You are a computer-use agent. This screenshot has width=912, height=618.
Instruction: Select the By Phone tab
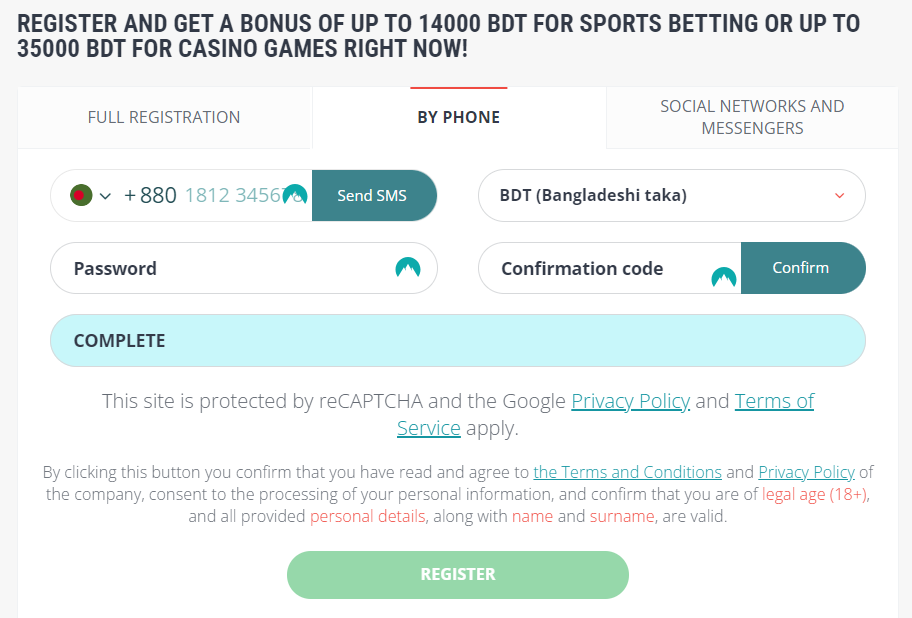[459, 117]
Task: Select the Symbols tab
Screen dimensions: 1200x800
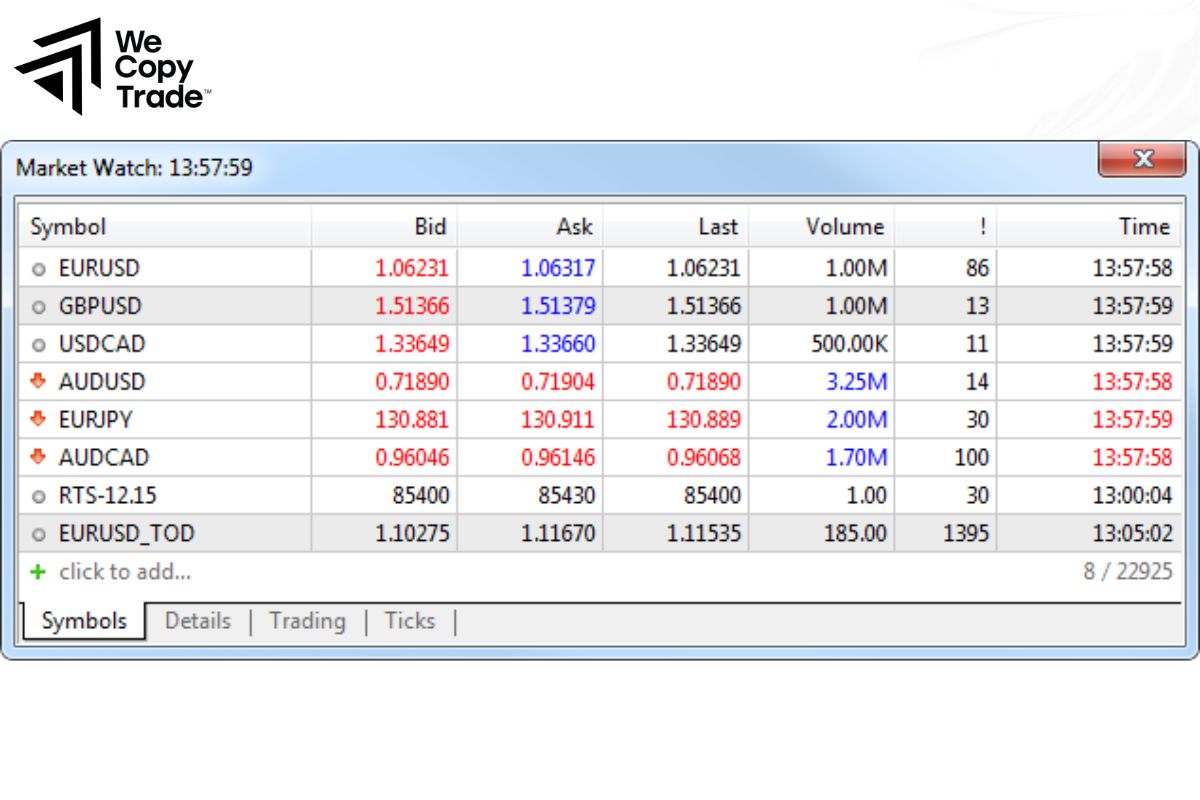Action: [84, 621]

Description of the task: For this exercise, transcribe the entries above exactly, without any pictures.

Answer for this exercise:
You are a computer-use agent. This screenshot has width=912, height=618.
Instruction: Select the By Phone tab
[459, 117]
Task: Select the Symbols tab
Screen dimensions: 1200x800
Action: [84, 621]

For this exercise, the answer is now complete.